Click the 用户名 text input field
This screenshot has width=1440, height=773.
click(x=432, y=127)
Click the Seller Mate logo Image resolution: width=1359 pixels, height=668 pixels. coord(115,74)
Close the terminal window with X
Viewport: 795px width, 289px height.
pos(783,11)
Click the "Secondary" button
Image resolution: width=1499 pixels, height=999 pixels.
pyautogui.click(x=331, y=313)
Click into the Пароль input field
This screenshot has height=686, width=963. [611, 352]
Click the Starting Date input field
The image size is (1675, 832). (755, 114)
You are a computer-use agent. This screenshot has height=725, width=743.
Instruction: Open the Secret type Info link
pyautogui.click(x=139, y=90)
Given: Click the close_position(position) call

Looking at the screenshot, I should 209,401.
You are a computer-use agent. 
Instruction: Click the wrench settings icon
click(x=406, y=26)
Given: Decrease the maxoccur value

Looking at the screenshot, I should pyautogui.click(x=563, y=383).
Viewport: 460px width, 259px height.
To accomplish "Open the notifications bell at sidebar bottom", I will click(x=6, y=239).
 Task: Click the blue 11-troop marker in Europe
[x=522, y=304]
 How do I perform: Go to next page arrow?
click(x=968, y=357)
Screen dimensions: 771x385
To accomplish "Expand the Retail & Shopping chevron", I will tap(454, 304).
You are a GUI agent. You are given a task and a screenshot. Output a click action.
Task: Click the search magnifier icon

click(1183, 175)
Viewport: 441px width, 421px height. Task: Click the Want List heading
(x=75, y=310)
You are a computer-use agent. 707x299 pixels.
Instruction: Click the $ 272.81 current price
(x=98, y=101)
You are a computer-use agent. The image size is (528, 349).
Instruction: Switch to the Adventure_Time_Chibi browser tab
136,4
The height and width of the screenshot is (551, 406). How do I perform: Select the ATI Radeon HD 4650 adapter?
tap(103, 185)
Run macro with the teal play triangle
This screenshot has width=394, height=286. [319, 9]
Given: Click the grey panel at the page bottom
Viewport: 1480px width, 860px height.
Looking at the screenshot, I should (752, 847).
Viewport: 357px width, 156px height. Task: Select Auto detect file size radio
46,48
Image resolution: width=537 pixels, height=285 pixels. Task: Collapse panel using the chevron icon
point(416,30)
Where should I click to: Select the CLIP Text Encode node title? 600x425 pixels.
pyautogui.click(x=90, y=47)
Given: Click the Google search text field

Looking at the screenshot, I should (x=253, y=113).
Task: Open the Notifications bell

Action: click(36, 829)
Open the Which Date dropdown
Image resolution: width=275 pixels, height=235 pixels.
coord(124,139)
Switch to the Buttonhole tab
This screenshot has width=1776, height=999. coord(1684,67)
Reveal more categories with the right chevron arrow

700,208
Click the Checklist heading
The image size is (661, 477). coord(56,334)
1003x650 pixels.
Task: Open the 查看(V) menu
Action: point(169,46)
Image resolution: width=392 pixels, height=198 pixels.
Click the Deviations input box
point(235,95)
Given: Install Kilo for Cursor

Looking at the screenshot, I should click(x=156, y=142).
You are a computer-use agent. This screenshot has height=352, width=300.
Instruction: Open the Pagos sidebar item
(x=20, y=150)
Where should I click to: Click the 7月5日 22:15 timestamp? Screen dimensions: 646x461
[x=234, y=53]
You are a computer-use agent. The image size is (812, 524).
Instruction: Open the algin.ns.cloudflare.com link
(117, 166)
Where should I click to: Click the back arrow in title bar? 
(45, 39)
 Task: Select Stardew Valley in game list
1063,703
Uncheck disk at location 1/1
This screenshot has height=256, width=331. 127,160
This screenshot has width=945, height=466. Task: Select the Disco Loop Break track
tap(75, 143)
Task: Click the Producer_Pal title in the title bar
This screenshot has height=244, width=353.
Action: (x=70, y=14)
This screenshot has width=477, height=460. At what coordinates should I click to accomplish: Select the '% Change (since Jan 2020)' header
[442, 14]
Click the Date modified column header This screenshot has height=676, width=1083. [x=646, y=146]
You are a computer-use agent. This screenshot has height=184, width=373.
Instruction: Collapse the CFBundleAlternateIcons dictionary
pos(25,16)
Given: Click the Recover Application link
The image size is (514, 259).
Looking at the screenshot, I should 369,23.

## GIVEN TASK
Swap "computer-use agent" for "screen agent" everywhere in the listing above, and give the listing back with nothing else changed.

## TASK RESPONSE
Click the 用户名 text input field
This screenshot has width=1440, height=773.
click(x=432, y=127)
Click the Seller Mate logo Image resolution: width=1359 pixels, height=668 pixels. coord(115,74)
Close the terminal window with X
Viewport: 795px width, 289px height.
pos(783,11)
Click the "Secondary" button
Image resolution: width=1499 pixels, height=999 pixels.
pyautogui.click(x=331, y=313)
Click into the Пароль input field
This screenshot has height=686, width=963. [611, 352]
Click the Starting Date input field
The image size is (1675, 832). (755, 114)
You are a screen agent. This screenshot has height=725, width=743.
Instruction: Open the Secret type Info link
pyautogui.click(x=139, y=90)
Given: Click the close_position(position) call

Looking at the screenshot, I should 209,401.
You are a screen agent. 
Instruction: Click the wrench settings icon
click(x=406, y=26)
Given: Decrease the maxoccur value

Looking at the screenshot, I should pyautogui.click(x=563, y=383).
Viewport: 460px width, 259px height.
To accomplish "Open the notifications bell at sidebar bottom", I will click(x=6, y=239).
 Task: Click the blue 11-troop marker in Europe
[x=522, y=304]
 How do I perform: Go to next page arrow?
click(x=968, y=357)
Screen dimensions: 771x385
To accomplish "Expand the Retail & Shopping chevron", I will tap(454, 304).
You are a GUI agent. You are given a task and a screenshot. Output a click action.
Task: Click the search magnifier icon

click(1183, 175)
Viewport: 441px width, 421px height. Task: Click the Want List heading
(x=75, y=310)
You are a screen agent. 707x299 pixels.
Instruction: Click the $ 272.81 current price
(x=98, y=101)
You are a screen agent. The image size is (528, 349).
Instruction: Switch to the Adventure_Time_Chibi browser tab
136,4
The height and width of the screenshot is (551, 406). How do I perform: Select the ATI Radeon HD 4650 adapter?
tap(103, 185)
Run macro with the teal play triangle
This screenshot has width=394, height=286. [319, 9]
Given: Click the grey panel at the page bottom
Viewport: 1480px width, 860px height.
Looking at the screenshot, I should (752, 847).
Viewport: 357px width, 156px height. Task: Select Auto detect file size radio
46,48
Image resolution: width=537 pixels, height=285 pixels. Task: Collapse panel using the chevron icon
point(416,30)
Where should I click to: Select the CLIP Text Encode node title? 600x425 pixels.
pyautogui.click(x=90, y=47)
Given: Click the Google search text field

Looking at the screenshot, I should (x=253, y=113).
Task: Open the Notifications bell

Action: click(36, 829)
Open the Which Date dropdown
Image resolution: width=275 pixels, height=235 pixels.
coord(124,139)
Switch to the Buttonhole tab
This screenshot has width=1776, height=999. coord(1684,67)
Reveal more categories with the right chevron arrow

700,208
Click the Checklist heading
The image size is (661, 477). coord(56,334)
1003x650 pixels.
Task: Open the 查看(V) menu
Action: point(169,46)
Image resolution: width=392 pixels, height=198 pixels.
Click the Deviations input box
point(235,95)
Given: Install Kilo for Cursor

Looking at the screenshot, I should click(x=156, y=142).
You are a screen agent. This screenshot has height=352, width=300.
Instruction: Open the Pagos sidebar item
(x=20, y=150)
Where should I click to: Click the 7月5日 22:15 timestamp? Screen dimensions: 646x461
[x=234, y=53]
You are a screen agent. The image size is (812, 524).
Instruction: Open the algin.ns.cloudflare.com link
(117, 166)
Where should I click to: Click the back arrow in title bar? 
(45, 39)
 Task: Select Stardew Valley in game list
1063,703
Uncheck disk at location 1/1
This screenshot has height=256, width=331. 127,160
This screenshot has width=945, height=466. Task: Select the Disco Loop Break track
tap(75, 143)
Task: Click the Producer_Pal title in the title bar
This screenshot has height=244, width=353.
Action: (x=70, y=14)
This screenshot has width=477, height=460. At what coordinates should I click to accomplish: Select the '% Change (since Jan 2020)' header
[442, 14]
Click the Date modified column header This screenshot has height=676, width=1083. [x=646, y=146]
You are a screen agent. This screenshot has height=184, width=373.
Instruction: Collapse the CFBundleAlternateIcons dictionary
pos(25,16)
Given: Click the Recover Application link
The image size is (514, 259).
Looking at the screenshot, I should 369,23.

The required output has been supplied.